## [Prompt]
In your answer, every line of the records should be written out exactly.
*** Opening of Material supplied ***
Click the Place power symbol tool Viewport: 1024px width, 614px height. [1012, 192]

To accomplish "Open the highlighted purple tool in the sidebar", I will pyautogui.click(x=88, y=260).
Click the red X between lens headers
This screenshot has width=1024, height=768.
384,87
*** Close of Material supplied ***
## [Task output]
Click the Place power symbol tool Viewport: 1024px width, 614px height. [1012, 192]

To accomplish "Open the highlighted purple tool in the sidebar", I will pyautogui.click(x=88, y=260).
Click the red X between lens headers
This screenshot has width=1024, height=768.
384,87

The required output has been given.